Directions:
1 > Answer these questions using the cover letter guide below:
(a) Besides a job, what else might someone apply for with a cover letter?
(b) Which two general greetings does the guide suggest when you can't address a specific person?
(c) What examples does the guide give of a connection to the hiring committee or organization?
2 > Write the next part of the cover letter guide below, picking up after its last sentence.

Reading passage:

Cover Letters

Whether you are applying for a job or applying for an exhibition, cover letters are a chance to give an argument as to why you would be a good fit. Cover letters give you an opportunity to give a narrative to your application materials. The following tips will help you create and format an effective cover letter.


Whenever possible, you should try to address your letter to the specific person who will be reviewing applications. You may need to do a little research or ask around to see who will be in charge of a search, but addressing letter directly shows your employer or gallery that you've done your work. If you cannot directly address the letter, use a general term such as "Dear Hiring Manager" or "Dear Search Committee."

First Paragraph

The first paragraph should be short and direct. You need to state what you are applying for and how your overall skills and/or align with the company or gallery. If you have some connection to the hiring committee or organization (a mutual acquaintance, you've met the hiring manager, etc.), you also want to mention that here.

Extracted information:
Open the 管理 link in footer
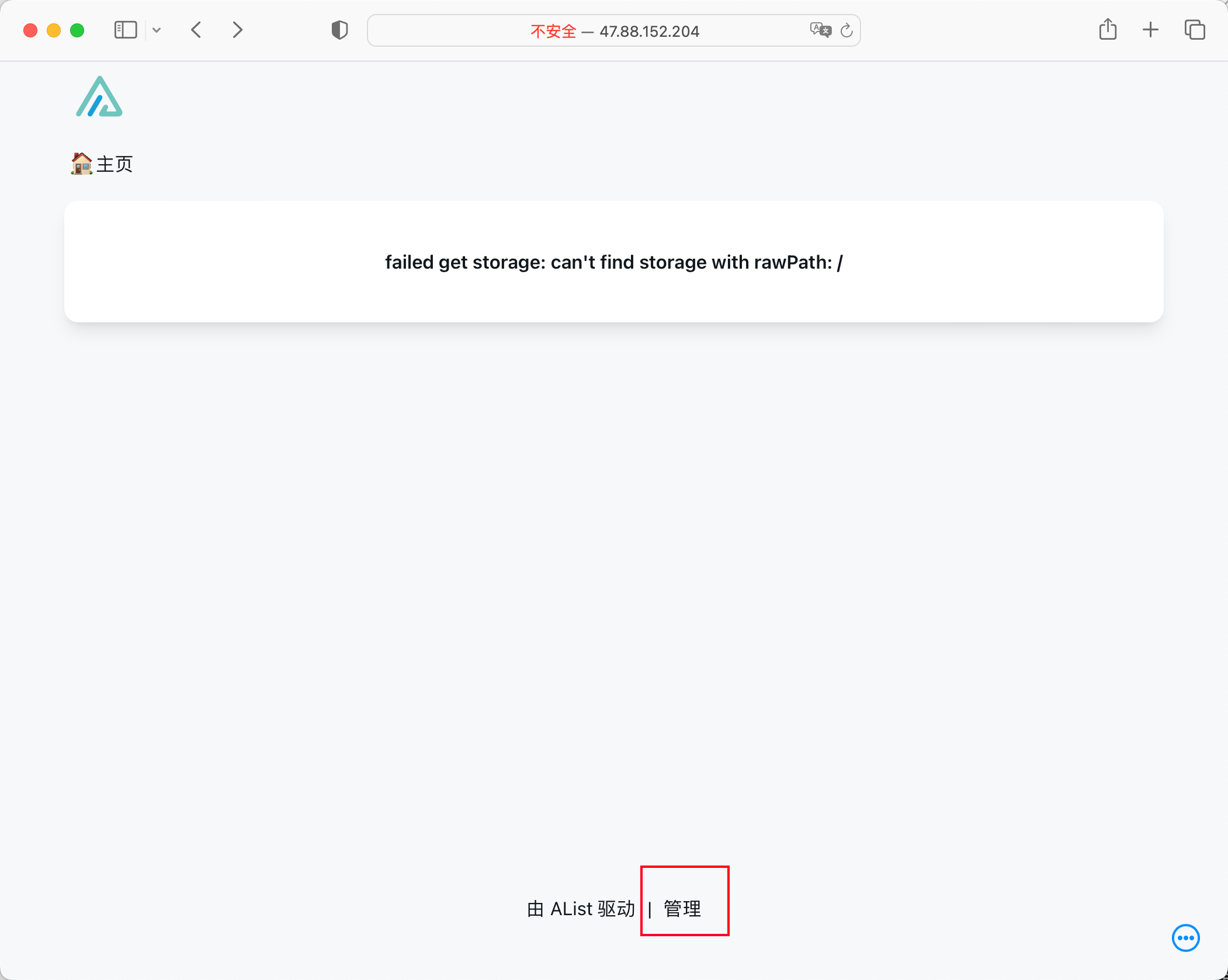This screenshot has height=980, width=1228. click(682, 909)
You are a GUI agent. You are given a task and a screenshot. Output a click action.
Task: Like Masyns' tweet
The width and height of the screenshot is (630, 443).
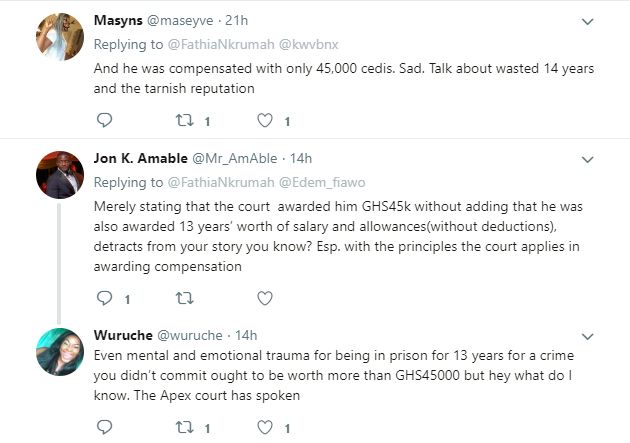[x=265, y=121]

Results in order:
1 >
(a) An exhibition.
(b) "Dear Hiring Manager" and "Dear Search Committee."
(c) A mutual acquaintance, or having met the hiring manager.

2 >
When applying for a job, the body of your cover letter will be the meat of your argument for why your experience and skills make you a good candidate for the position.

In general, you want to keep this portion concise and limit yourself to around one to three short paragraphs. Each paragraph should take some experience you've had and align it with some requirement or duty listed in the job advertisement. Help the potential employer understand how your presence would benefit the organization.

Gallery exhibition cover letters

Cover letters that you send to galleries will generally be shorter than job application cover letters. The body of a gallery cover letter will focus on why your work fits into the gallery's profile and what makes you unique as an artist.


Restate why you have an interest in the position and why you would be a good fit. Provide the application reviewer with contact information and notify them if you will be following up. Always remember to thank the reviewer for his/her time.


A cover letter is a formal business letter and should follow business letter conventions.

  • Start with the date
  • Give the contact name and address
  • Give a salutation
  • Paragraphs should be single spaced
  • Sign "Sincerely," give three line breaks, and type your name

See the links to guides and examples below.

More Tips

When writing your cover letter, it's a good idea to get a sense of the type of company or institution to which you are applying. Find their website, read their mission statement, read profiles of staff members.

Keep your language professional, upbeat, and free from needless jargon.

Edit, edit, edit, and then give it to your friend to edit. Don't have your application tossed aside because you forgot to proofread.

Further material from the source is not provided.